* _Given instruction_: Write the lines below as a JSON list of strings, with one string per line and blank lines left out.
-=-=-=-=-
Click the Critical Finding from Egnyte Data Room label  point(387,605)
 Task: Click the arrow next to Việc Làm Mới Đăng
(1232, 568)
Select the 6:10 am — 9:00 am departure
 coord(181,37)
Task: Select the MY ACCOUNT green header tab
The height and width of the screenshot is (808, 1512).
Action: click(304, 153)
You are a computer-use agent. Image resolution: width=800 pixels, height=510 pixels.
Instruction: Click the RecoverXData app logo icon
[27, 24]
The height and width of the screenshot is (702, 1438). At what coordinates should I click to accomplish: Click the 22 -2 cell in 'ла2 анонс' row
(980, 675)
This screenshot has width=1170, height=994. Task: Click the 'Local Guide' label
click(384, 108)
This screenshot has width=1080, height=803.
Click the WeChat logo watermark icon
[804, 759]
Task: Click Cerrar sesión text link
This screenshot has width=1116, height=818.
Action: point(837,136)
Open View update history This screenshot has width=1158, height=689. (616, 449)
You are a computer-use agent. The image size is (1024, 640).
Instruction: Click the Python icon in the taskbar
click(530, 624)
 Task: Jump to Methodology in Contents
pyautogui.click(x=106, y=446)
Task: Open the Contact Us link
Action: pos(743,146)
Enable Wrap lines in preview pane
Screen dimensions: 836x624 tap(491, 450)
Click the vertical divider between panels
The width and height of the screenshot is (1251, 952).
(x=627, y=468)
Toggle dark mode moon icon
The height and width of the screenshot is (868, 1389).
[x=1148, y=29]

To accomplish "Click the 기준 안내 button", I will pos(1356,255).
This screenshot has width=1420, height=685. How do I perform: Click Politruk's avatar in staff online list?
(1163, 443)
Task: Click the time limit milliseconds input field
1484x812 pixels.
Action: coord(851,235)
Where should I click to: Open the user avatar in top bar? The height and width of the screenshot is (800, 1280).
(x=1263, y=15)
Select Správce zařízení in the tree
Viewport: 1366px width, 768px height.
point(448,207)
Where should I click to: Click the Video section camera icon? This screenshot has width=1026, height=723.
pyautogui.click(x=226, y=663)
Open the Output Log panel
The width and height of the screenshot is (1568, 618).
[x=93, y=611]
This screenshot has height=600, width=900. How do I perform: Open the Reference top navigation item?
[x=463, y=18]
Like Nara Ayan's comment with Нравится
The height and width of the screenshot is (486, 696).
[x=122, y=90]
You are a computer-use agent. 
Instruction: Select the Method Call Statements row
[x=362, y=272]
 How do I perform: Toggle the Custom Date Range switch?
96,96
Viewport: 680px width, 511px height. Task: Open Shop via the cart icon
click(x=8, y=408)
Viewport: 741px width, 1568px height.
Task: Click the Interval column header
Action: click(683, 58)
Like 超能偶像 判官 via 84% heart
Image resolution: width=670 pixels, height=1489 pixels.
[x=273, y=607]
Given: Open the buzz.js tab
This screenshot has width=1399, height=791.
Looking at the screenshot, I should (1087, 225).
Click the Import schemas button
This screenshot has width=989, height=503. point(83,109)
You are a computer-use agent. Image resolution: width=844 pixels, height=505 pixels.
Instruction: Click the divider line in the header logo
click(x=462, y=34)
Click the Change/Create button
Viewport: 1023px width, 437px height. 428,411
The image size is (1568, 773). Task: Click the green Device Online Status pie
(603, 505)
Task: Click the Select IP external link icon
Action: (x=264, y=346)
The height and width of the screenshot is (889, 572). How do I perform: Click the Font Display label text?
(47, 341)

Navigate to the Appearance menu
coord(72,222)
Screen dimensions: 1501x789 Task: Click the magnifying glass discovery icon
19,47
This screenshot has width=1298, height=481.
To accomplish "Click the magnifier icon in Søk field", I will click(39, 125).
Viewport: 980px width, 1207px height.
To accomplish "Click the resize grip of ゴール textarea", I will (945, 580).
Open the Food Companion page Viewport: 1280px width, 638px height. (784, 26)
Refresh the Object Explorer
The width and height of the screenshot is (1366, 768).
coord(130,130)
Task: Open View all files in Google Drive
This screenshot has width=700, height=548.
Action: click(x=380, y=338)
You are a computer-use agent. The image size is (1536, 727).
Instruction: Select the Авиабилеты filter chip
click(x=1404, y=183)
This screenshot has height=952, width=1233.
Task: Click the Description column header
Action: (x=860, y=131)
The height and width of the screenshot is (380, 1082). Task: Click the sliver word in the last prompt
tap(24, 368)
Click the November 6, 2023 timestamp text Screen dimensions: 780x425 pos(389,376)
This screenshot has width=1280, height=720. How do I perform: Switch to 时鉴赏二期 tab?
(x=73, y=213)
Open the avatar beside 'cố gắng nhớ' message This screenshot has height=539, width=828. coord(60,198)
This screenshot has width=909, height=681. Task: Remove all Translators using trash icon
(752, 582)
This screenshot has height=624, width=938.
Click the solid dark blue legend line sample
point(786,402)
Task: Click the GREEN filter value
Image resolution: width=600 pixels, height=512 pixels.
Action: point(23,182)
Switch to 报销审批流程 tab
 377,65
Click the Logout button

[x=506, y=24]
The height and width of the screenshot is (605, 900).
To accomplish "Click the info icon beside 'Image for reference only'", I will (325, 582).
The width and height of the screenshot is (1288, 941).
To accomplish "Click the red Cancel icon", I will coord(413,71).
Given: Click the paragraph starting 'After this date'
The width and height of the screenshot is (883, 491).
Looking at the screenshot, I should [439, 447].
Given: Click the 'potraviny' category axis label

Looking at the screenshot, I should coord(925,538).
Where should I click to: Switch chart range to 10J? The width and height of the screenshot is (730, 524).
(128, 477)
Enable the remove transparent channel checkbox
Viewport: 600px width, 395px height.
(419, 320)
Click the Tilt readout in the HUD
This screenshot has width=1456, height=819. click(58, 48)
-=-=-=-=-
* _Solution for this exercise_:
[
  "Click the Critical Finding from Egnyte Data Room label  point(387,605)",
  " Task: Click the arrow next to Việc Làm Mới Đăng",
  "(1232, 568)",
  "Select the 6:10 am — 9:00 am departure",
  " coord(181,37)",
  "Task: Select the MY ACCOUNT green header tab",
  "The height and width of the screenshot is (808, 1512).",
  "Action: click(304, 153)",
  "You are a computer-use agent. Image resolution: width=800 pixels, height=510 pixels.",
  "Instruction: Click the RecoverXData app logo icon",
  "[27, 24]",
  "The height and width of the screenshot is (702, 1438). At what coordinates should I click to accomplish: Click the 22 -2 cell in 'ла2 анонс' row",
  "(980, 675)",
  "This screenshot has width=1170, height=994. Task: Click the 'Local Guide' label",
  "click(384, 108)",
  "This screenshot has width=1080, height=803.",
  "Click the WeChat logo watermark icon",
  "[804, 759]",
  "Task: Click Cerrar sesión text link",
  "This screenshot has width=1116, height=818.",
  "Action: point(837,136)",
  "Open View update history This screenshot has width=1158, height=689. (616, 449)",
  "You are a computer-use agent. The image size is (1024, 640).",
  "Instruction: Click the Python icon in the taskbar",
  "click(530, 624)",
  " Task: Jump to Methodology in Contents",
  "pyautogui.click(x=106, y=446)",
  "Task: Open the Contact Us link",
  "Action: pos(743,146)",
  "Enable Wrap lines in preview pane",
  "Screen dimensions: 836x624 tap(491, 450)",
  "Click the vertical divider between panels",
  "The width and height of the screenshot is (1251, 952).",
  "(x=627, y=468)",
  "Toggle dark mode moon icon",
  "The height and width of the screenshot is (868, 1389).",
  "[x=1148, y=29]",
  "To accomplish \"Click the 기준 안내 button\", I will pos(1356,255).",
  "This screenshot has width=1420, height=685. How do I perform: Click Politruk's avatar in staff online list?",
  "(1163, 443)",
  "Task: Click the time limit milliseconds input field",
  "1484x812 pixels.",
  "Action: coord(851,235)",
  "Where should I click to: Open the user avatar in top bar? The height and width of the screenshot is (800, 1280).",
  "(x=1263, y=15)",
  "Select Správce zařízení in the tree",
  "Viewport: 1366px width, 768px height.",
  "point(448,207)",
  "Where should I click to: Click the Video section camera icon? This screenshot has width=1026, height=723.",
  "pyautogui.click(x=226, y=663)",
  "Open the Output Log panel",
  "The width and height of the screenshot is (1568, 618).",
  "[x=93, y=611]",
  "This screenshot has height=600, width=900. How do I perform: Open the Reference top navigation item?",
  "[x=463, y=18]",
  "Like Nara Ayan's comment with Нравится",
  "The height and width of the screenshot is (486, 696).",
  "[x=122, y=90]",
  "You are a computer-use agent. ",
  "Instruction: Select the Method Call Statements row",
  "[x=362, y=272]",
  " How do I perform: Toggle the Custom Date Range switch?",
  "96,96",
  "Viewport: 680px width, 511px height. Task: Open Shop via the cart icon",
  "click(x=8, y=408)",
  "Viewport: 741px width, 1568px height.",
  "Task: Click the Interval column header",
  "Action: click(683, 58)",
  "Like 超能偶像 判官 via 84% heart",
  "Image resolution: width=670 pixels, height=1489 pixels.",
  "[x=273, y=607]",
  "Given: Open the buzz.js tab",
  "This screenshot has width=1399, height=791.",
  "Looking at the screenshot, I should (1087, 225).",
  "Click the Import schemas button",
  "This screenshot has width=989, height=503. point(83,109)",
  "You are a computer-use agent. Image resolution: width=844 pixels, height=505 pixels.",
  "Instruction: Click the divider line in the header logo",
  "click(x=462, y=34)",
  "Click the Change/Create button",
  "Viewport: 1023px width, 437px height. 428,411",
  "The image size is (1568, 773). Task: Click the green Device Online Status pie",
  "(603, 505)",
  "Task: Click the Select IP external link icon",
  "Action: (x=264, y=346)",
  "The height and width of the screenshot is (889, 572). How do I perform: Click the Font Display label text?",
  "(47, 341)",
  "Navigate to the Appearance menu",
  "coord(72,222)",
  "Screen dimensions: 1501x789 Task: Click the magnifying glass discovery icon",
  "19,47",
  "This screenshot has width=1298, height=481.",
  "To accomplish \"Click the magnifier icon in Søk field\", I will click(39, 125).",
  "Viewport: 980px width, 1207px height.",
  "To accomplish \"Click the resize grip of ゴール textarea\", I will (945, 580).",
  "Open the Food Companion page Viewport: 1280px width, 638px height. (784, 26)",
  "Refresh the Object Explorer",
  "The width and height of the screenshot is (1366, 768).",
  "coord(130,130)",
  "Task: Open View all files in Google Drive",
  "This screenshot has width=700, height=548.",
  "Action: click(x=380, y=338)",
  "You are a computer-use agent. The image size is (1536, 727).",
  "Instruction: Select the Авиабилеты filter chip",
  "click(x=1404, y=183)",
  "This screenshot has height=952, width=1233.",
  "Task: Click the Description column header",
  "Action: (x=860, y=131)",
  "The height and width of the screenshot is (380, 1082). Task: Click the sliver word in the last prompt",
  "tap(24, 368)",
  "Click the November 6, 2023 timestamp text Screen dimensions: 780x425 pos(389,376)",
  "This screenshot has width=1280, height=720. How do I perform: Switch to 时鉴赏二期 tab?",
  "(x=73, y=213)",
  "Open the avatar beside 'cố gắng nhớ' message This screenshot has height=539, width=828. coord(60,198)",
  "This screenshot has width=909, height=681. Task: Remove all Translators using trash icon",
  "(752, 582)",
  "This screenshot has height=624, width=938.",
  "Click the solid dark blue legend line sample",
  "point(786,402)",
  "Task: Click the GREEN filter value",
  "Image resolution: width=600 pixels, height=512 pixels.",
  "Action: point(23,182)",
  "Switch to 报销审批流程 tab",
  " 377,65",
  "Click the Logout button",
  "[x=506, y=24]",
  "The height and width of the screenshot is (605, 900).",
  "To accomplish \"Click the info icon beside 'Image for reference only'\", I will (325, 582).",
  "The width and height of the screenshot is (1288, 941).",
  "To accomplish \"Click the red Cancel icon\", I will coord(413,71).",
  "Given: Click the paragraph starting 'After this date'",
  "The width and height of the screenshot is (883, 491).",
  "Looking at the screenshot, I should [439, 447].",
  "Given: Click the 'potraviny' category axis label",
  "Looking at the screenshot, I should coord(925,538).",
  "Where should I click to: Switch chart range to 10J? The width and height of the screenshot is (730, 524).",
  "(128, 477)",
  "Enable the remove transparent channel checkbox",
  "Viewport: 600px width, 395px height.",
  "(419, 320)",
  "Click the Tilt readout in the HUD",
  "This screenshot has width=1456, height=819. click(58, 48)"
]